-->

Pengamat: Tak Masalah dengan Pasal 205 UUPA, Asal dikontrol!

30 Oktober, 2015, 08.21 WIB Last Updated 2015-10-30T01:22:27Z
BANDA ACEH - Pengamat Politik, Hukum dan Keamanan Aceh Aryos Nivada mengatakan tanpa pasal 205 dalam UUPA ataupun ada sangat terbuka peluang polisi bermain mata dengan penguasa di setiap momentum Pilkada.

Menurutnya, tidak ada persoalan dengan pasal 205 Undang-undang Pemerintah Aceh (UUPA) soal pengangkatan Kapolda Aceh harus disetujui Gubernur. Namun yang terpenting bagaimana fungsi element masyarakat sipil melakukan pengawasan dan evaluasi terhadap kinerja aparat penegak hukum.

“Jika melanggar maupun menyimpang dengan mendukung partai politik dan penguasa di eksekutif maka bisa dilaporkan ke Mabes Polri dan Kompolnas, Komnas HAM, dan lainnya. Pertanyaan apakah element masyarakat sipil ada menjalankan fungsi kontrol terhadap aparat kepolisian?,” ungkap Aryos, Jum'at (30/10/2015).

Aryos menambahkan, jika diperlukan buat usulan masyarakat sipil kepada Pemerintah Aceh tentang mekanisme pengangkatan Kepala Kepolisian Aceh dilakukan oleh Kepala Kepolisian Negara Republik Indonesia dengan persetujuan Gubernur. Sehingga jelas apakah bermain mata dengan penguasa atau tidak dalam proses pemberian persetujuan tersebut.

Aryos berkeyakinan pihak kepolisian tidak masalah Pasal itu diberlakukan bagi Aceh secara khsusus terhadap pengangkatan Kapolda. Karena ada mekanisme yang ketat dalam penempatan seorang Kapolda di Aceh, karena Polda Aceh tipe A bukan tipe B.

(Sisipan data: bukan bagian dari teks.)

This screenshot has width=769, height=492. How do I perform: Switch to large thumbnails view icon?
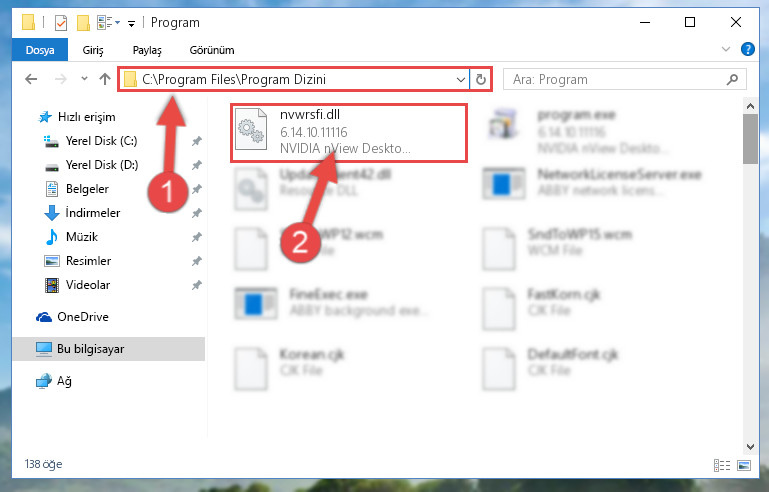click(744, 465)
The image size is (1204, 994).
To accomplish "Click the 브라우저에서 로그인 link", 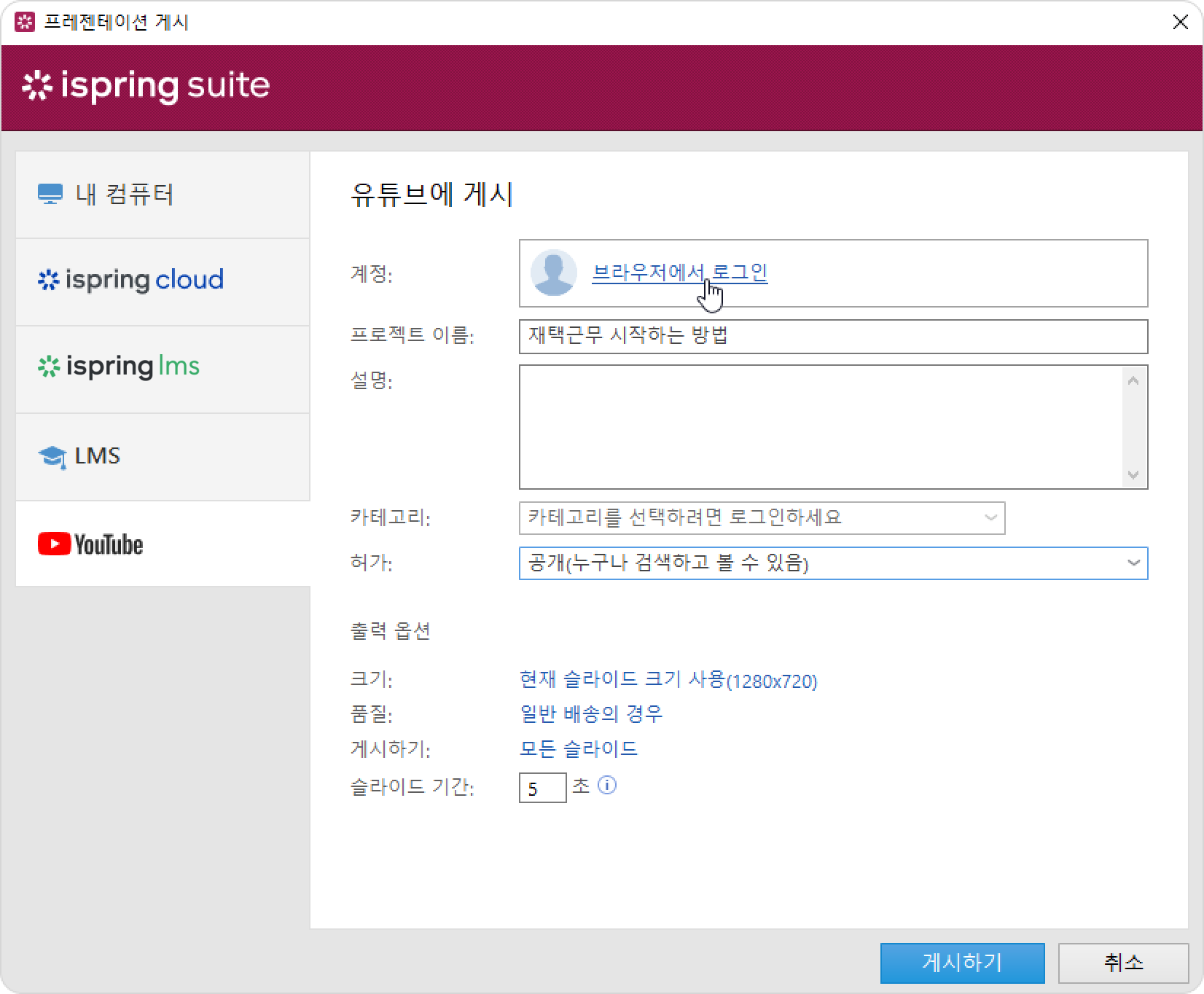I will [x=679, y=273].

Peneliti Jaringan Survey Inisiatif itu lebih lanjut mengatakan, Mabes Polri memiliki syarat ataupun kriteria yang tidak sembarangan orang ditempatkan, salah satu syaratnya pasti  akan mempertimbangkan orang daerah, memahami kultur Aceh.

“Kalau pun tetap berkeinginan mengajukan judicial review maka Mahkamah Konstitusi harus benar-benar mempertimbangkan kematangan aspek yuridis yang dilanggar dalam pasal tersebut dan efek sosiologis bagi masyarakat Aceh. Jika tidak ini akan menjadi bumerang bagi Aceh secara stabilitas keamanan atas reaksi publik masyarakat Aceh yang pro dan kontra,” ujarnya panjang lebar.

Dirinya pun telah menelusuri asal mula diusulkan Pasal 205 pada Undang-Undang (UU) No 11/2006 tentang Pemerintahan Aceh disebutkan, penetapan Kapolda Aceh berdasarkan persetujuan dari Gubernur Aceh pada aspek filosofi dan historis ditemukan bahwa, pengusulan pasal itu pertimbangannya karena faktor ingin melakukan fungsi kontrol (chek and balance) terhadap penempatan kapolda di Provinsi Aceh.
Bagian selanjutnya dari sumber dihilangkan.